DIG / Le siège genevois du négociant pétrolier Gunvor a été perquisitionné, en ce début de mois de juin, par les autorités suisses dans le cadre d’une enquête du Ministère public de la Confédération pour soupçons de corruption d’agents publics étrangers.
L’affaire concerne un méga-contrat pétrolier de 1 milliard de dollars ( 600 milliards de FCFA) signé au Gabon en 2024, jugé opaque par l’ONG suisse Public Eye, qui évoque un possible système de paiements parallèles destinés à rémunérer des intermédiaires en Afrique.
Charge
« Évinçant ses concurrents Vitol et Trafigura, Gunvor avait accordé un prêt d’un milliard de dollars US à la Gabon Oil Company (GOC).

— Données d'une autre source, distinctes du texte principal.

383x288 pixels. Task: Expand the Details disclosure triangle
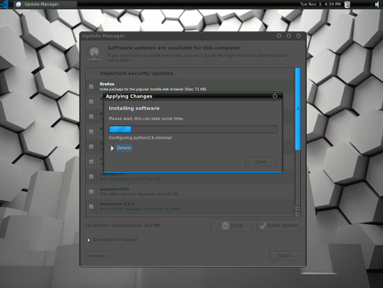(x=112, y=148)
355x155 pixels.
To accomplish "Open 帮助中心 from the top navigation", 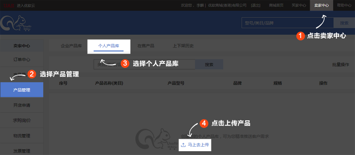I will 344,5.
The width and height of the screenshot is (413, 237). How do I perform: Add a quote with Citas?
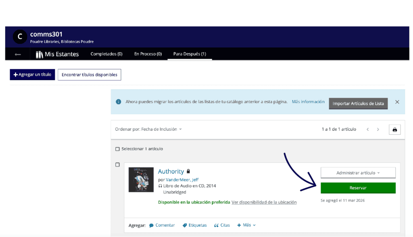coord(222,225)
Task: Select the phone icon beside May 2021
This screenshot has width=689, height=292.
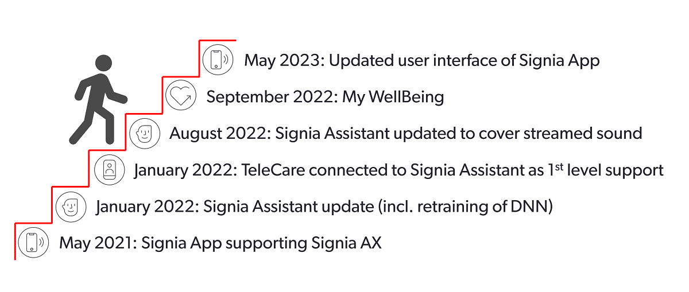Action: (33, 242)

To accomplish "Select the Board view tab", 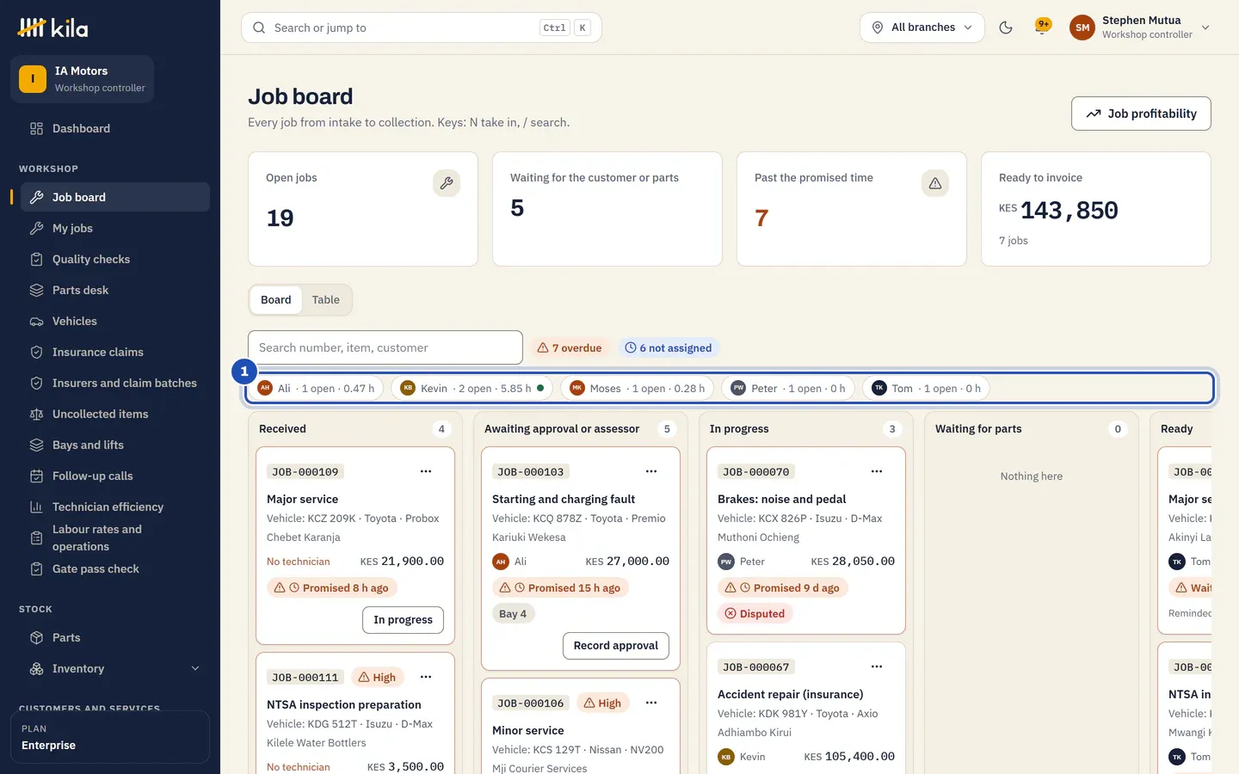I will click(x=276, y=299).
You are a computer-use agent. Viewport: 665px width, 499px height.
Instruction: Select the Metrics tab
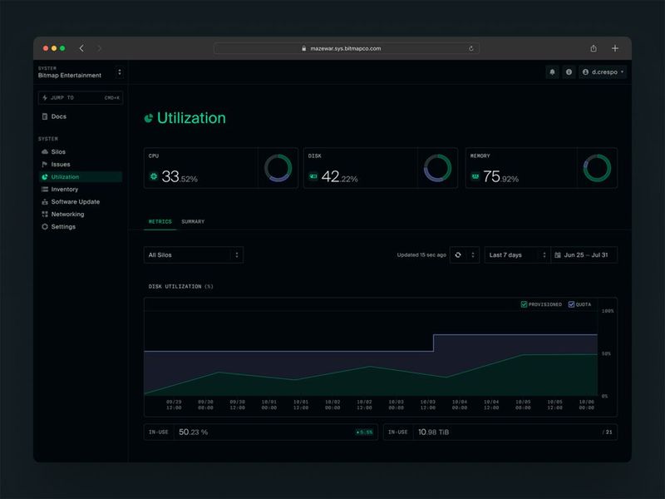point(156,223)
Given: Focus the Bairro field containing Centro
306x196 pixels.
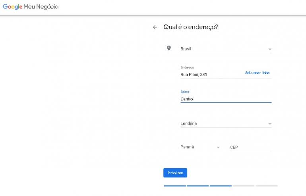Looking at the screenshot, I should tap(225, 99).
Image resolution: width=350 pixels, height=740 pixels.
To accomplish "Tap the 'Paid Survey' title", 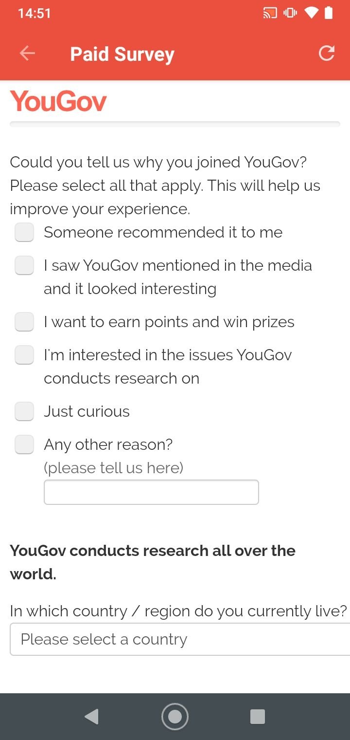I will 122,54.
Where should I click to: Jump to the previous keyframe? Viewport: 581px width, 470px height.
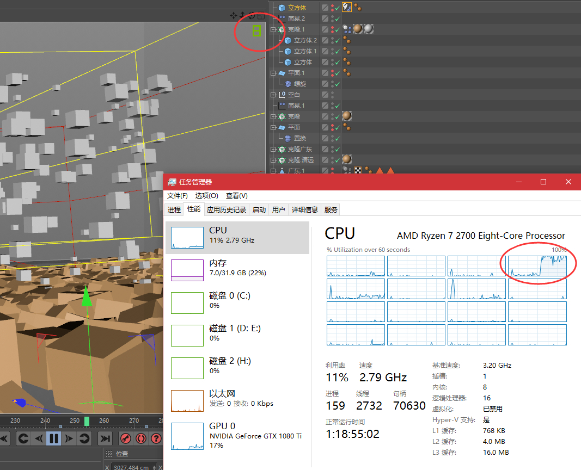23,438
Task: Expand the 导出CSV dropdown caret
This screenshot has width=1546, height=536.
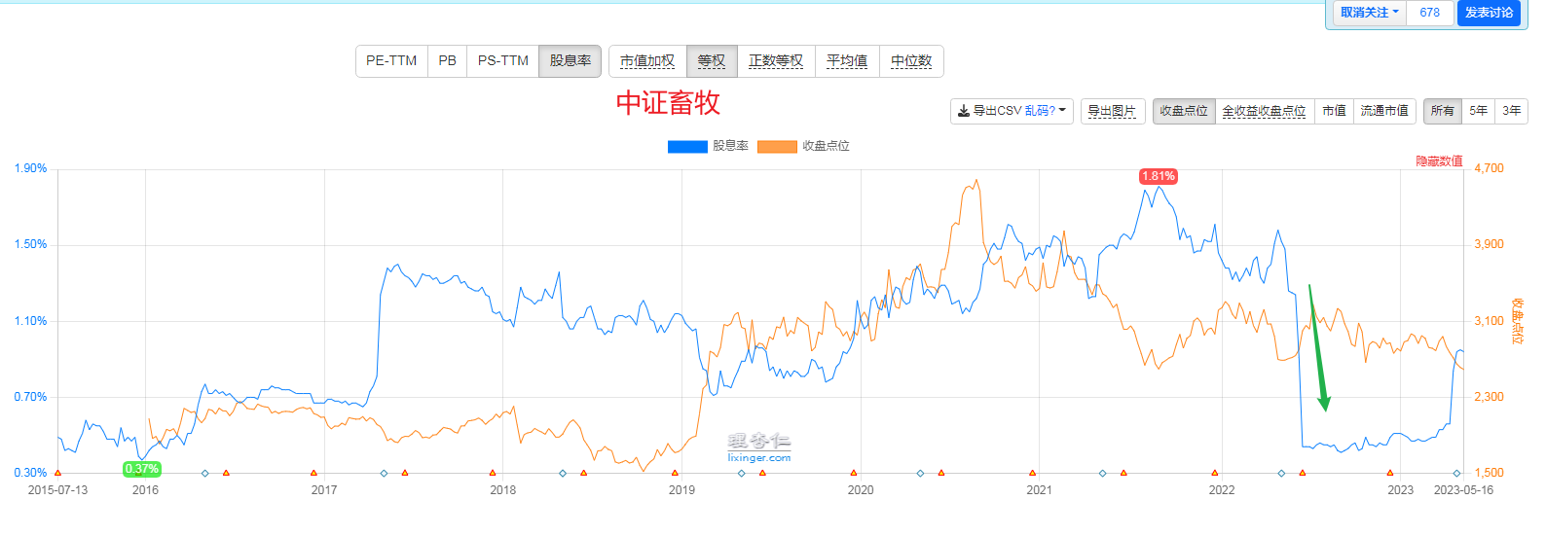Action: click(x=1062, y=111)
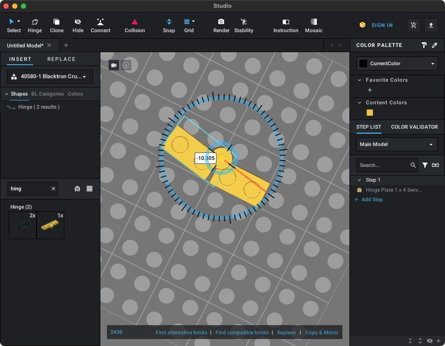445x346 pixels.
Task: Open the 40580-1 Blacktron palette dropdown
Action: coord(50,77)
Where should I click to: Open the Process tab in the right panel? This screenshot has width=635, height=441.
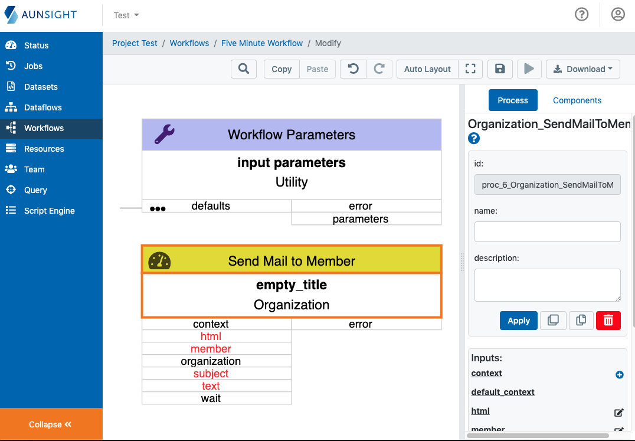tap(512, 100)
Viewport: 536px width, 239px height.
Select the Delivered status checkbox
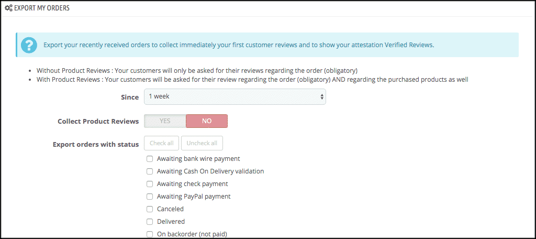point(150,222)
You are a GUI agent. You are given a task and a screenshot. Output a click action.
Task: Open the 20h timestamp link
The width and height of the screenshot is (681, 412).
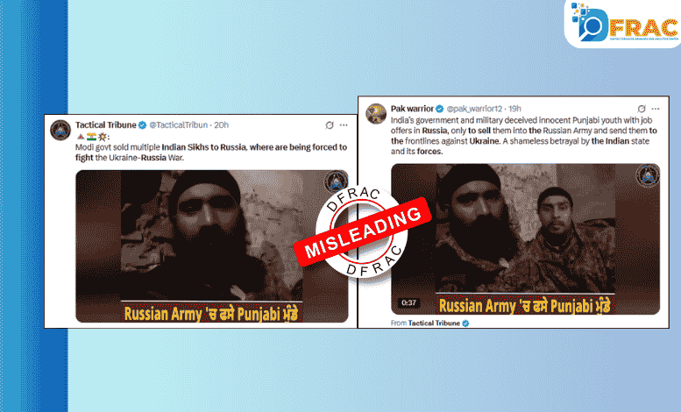point(221,125)
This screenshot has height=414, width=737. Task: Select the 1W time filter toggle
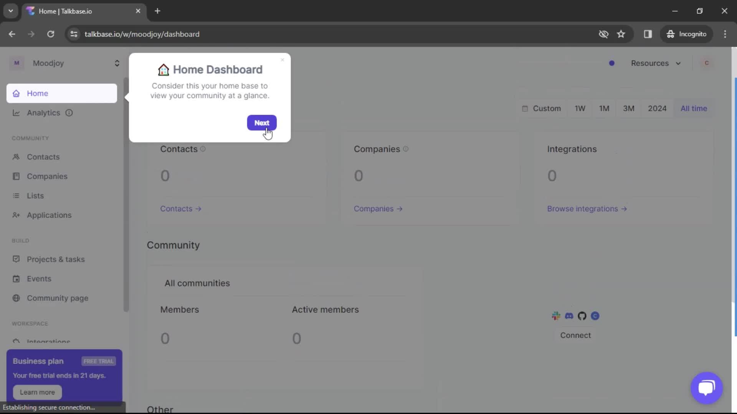(581, 108)
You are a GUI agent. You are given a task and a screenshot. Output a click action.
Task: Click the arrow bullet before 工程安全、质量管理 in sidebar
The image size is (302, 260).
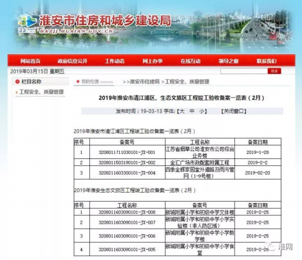pyautogui.click(x=16, y=92)
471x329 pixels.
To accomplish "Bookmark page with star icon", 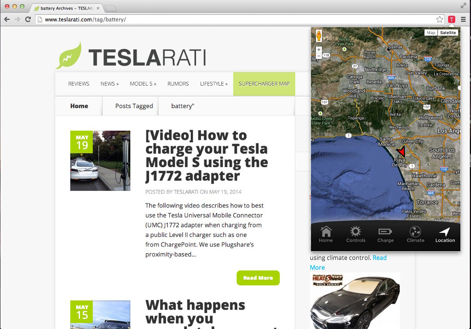I will 439,19.
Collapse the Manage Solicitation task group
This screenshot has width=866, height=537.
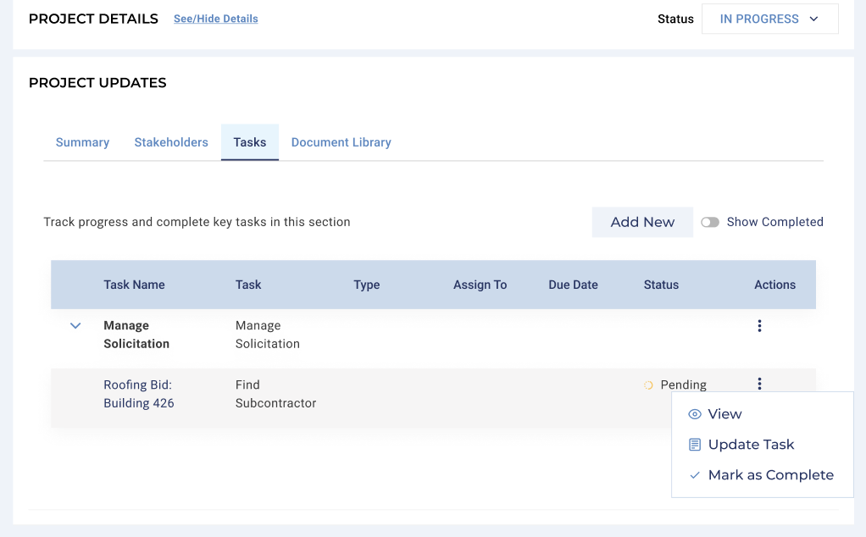pyautogui.click(x=75, y=326)
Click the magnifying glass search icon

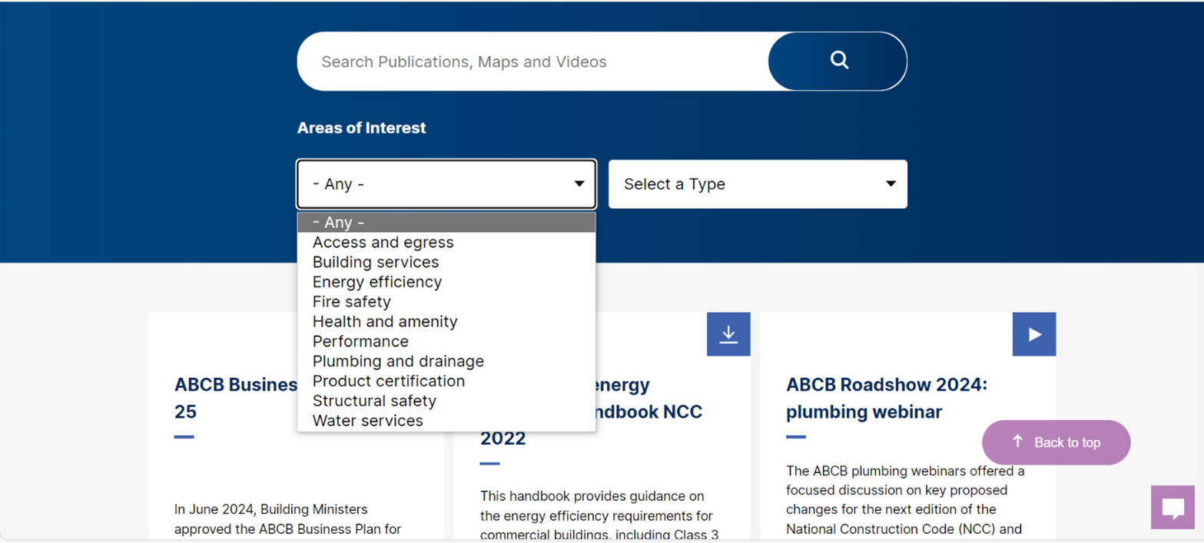tap(837, 61)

Cette opération a permis à la compagnie pétrolière publique gabonaise d’acquérir, auprès du fonds étasunien Carlyle, les actifs d’aAssala Energy, l’un des principaux producteurs de pétrole au Gabon.
Elle a ainsi pris le contrôle de ses six blocs pétroliers totalisant plus de 45 000 barils par jour, soit entre 20 et 25 % de la production du pays.
En contrepartie de ce prêt remboursable sur 5 ans, Gunvor a obtenu l’exclusivité de la commercialisation du brut extrait de ces blocs, ainsi que celle des barils obtenus par la GOC en sa qualité d’actionnaire dans d’autres champs pétroliers (cost oil). Un véritable jackpot ! », indique l’O NG dans son rapport d’enquête.
Réaction
Le négociant suisse rejette ces accusations, affirmant ne pas être concerné directement par la procédure visant des personnes inconnues, et assure coopérer avec la justice suisse.
Le groupe rappelle toutefois qu’il reste présumé innocent dans ce dossier.
« Nous ne pouvons pas commenter vos affirmations.
Nous sommes fermement convaincus que vous interprétez mal les informations (…)
Gunvor n’a constaté aucun acte de corruption ou de pots-de-vin en rapport avec l’opération Assala » a répondu Gunvor à lo’ONG Public Eye.